Problem requirements:
Please rewrite the entries starting with the line containing "Identify the location" and going on through the end of the entries, replacing "screenshot" with "screen capture" and keeping everything else unchanged. Leave the pictures out of your answer.

(Dataset Opens)

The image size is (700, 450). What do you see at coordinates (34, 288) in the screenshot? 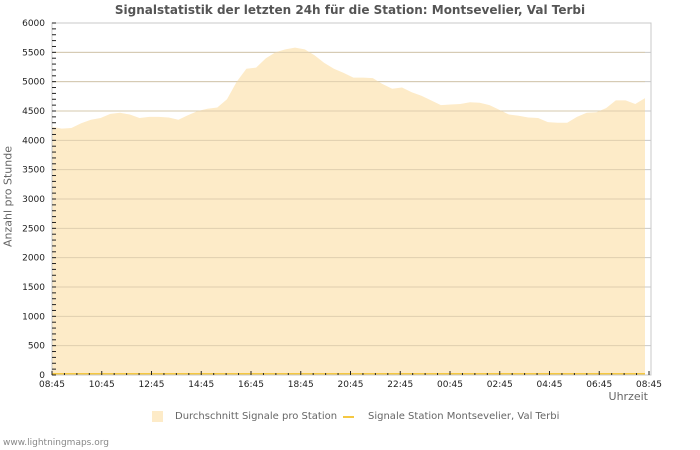
I see `svg-text: 1500` at bounding box center [34, 288].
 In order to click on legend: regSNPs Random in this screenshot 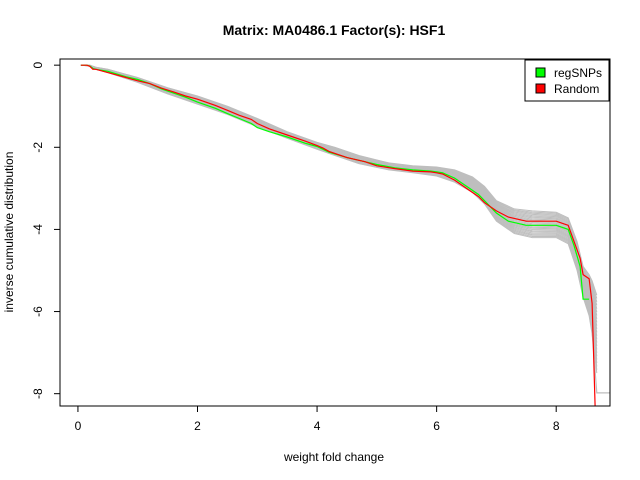, I will do `click(567, 80)`.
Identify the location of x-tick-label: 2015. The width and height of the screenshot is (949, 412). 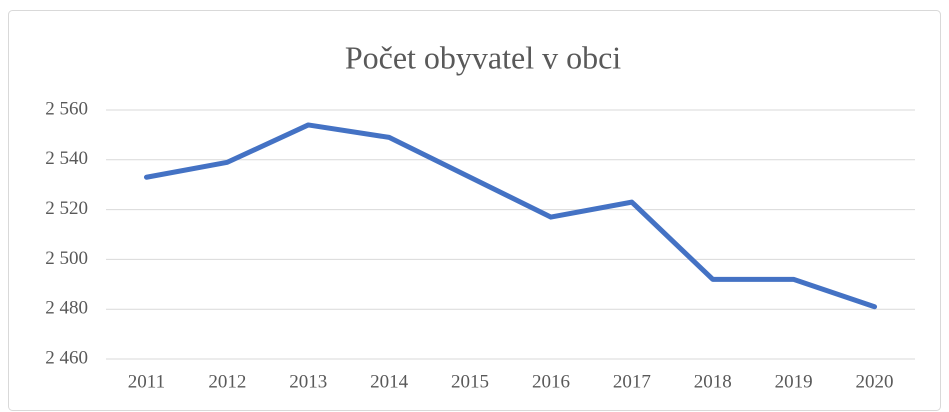
(470, 382).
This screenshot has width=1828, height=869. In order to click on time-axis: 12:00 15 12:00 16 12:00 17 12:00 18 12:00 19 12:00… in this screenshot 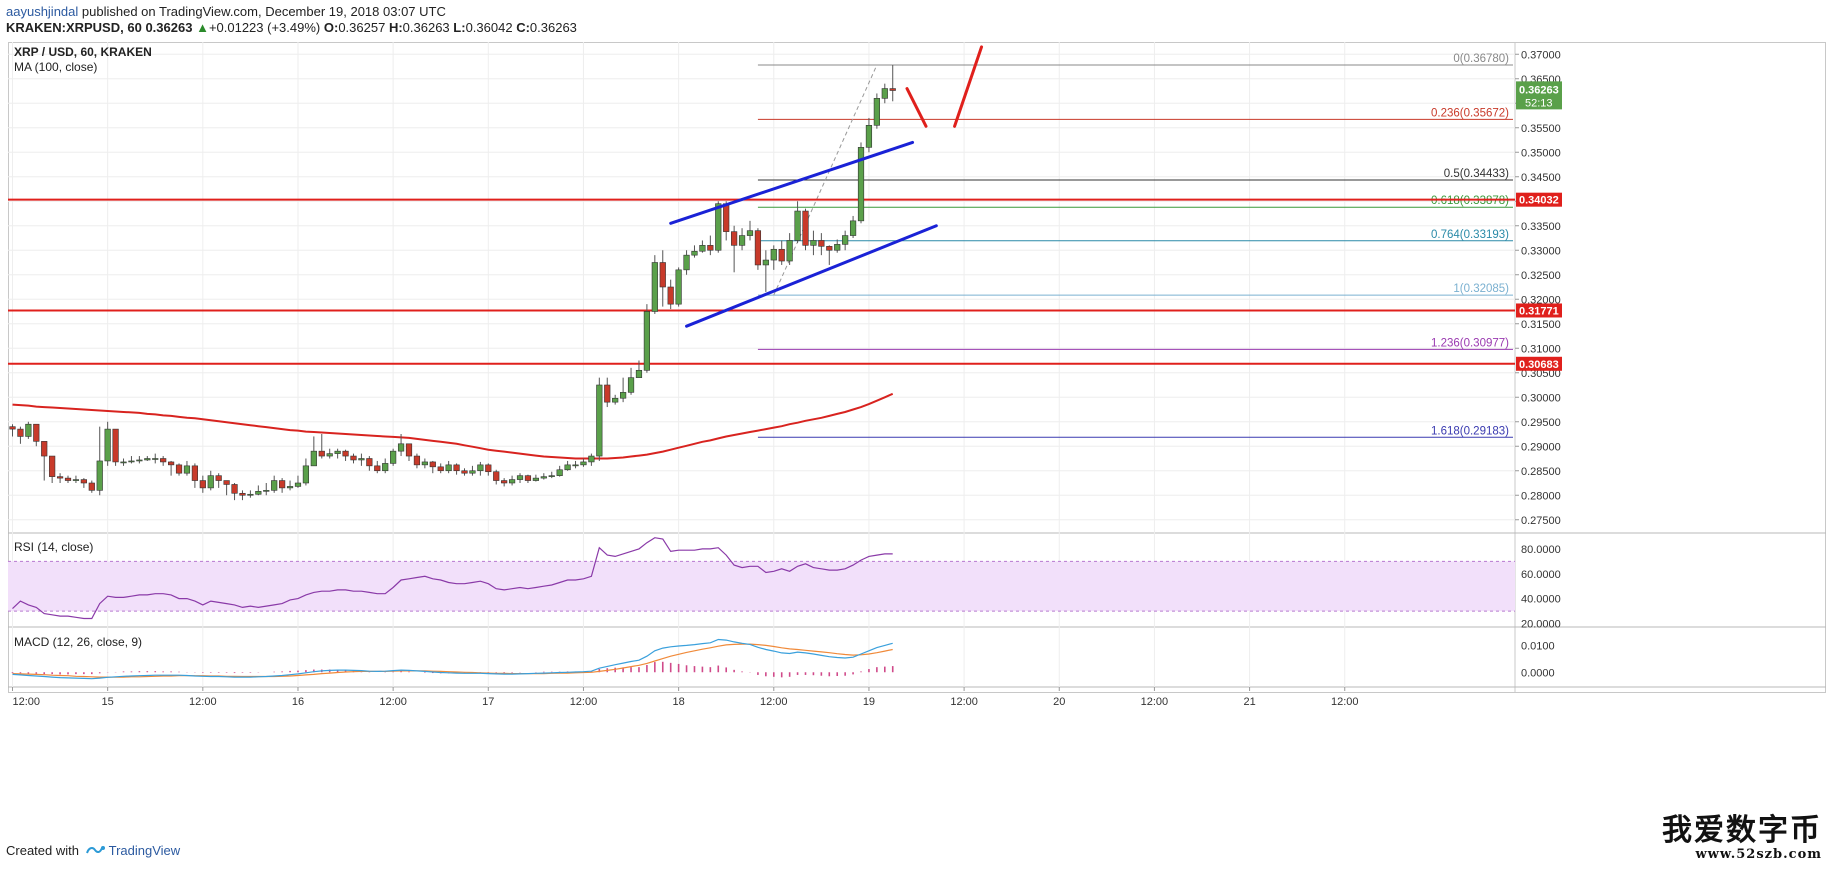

(Dataset Closes)

Task solution:
Identify the location of x-tick-label: 2015. The width and height of the screen capture is (949, 412). 
(470, 382).
This screen capture has width=1828, height=869. In order to click on time-axis: 12:00 15 12:00 16 12:00 17 12:00 18 12:00 19 12:00… in this screen capture 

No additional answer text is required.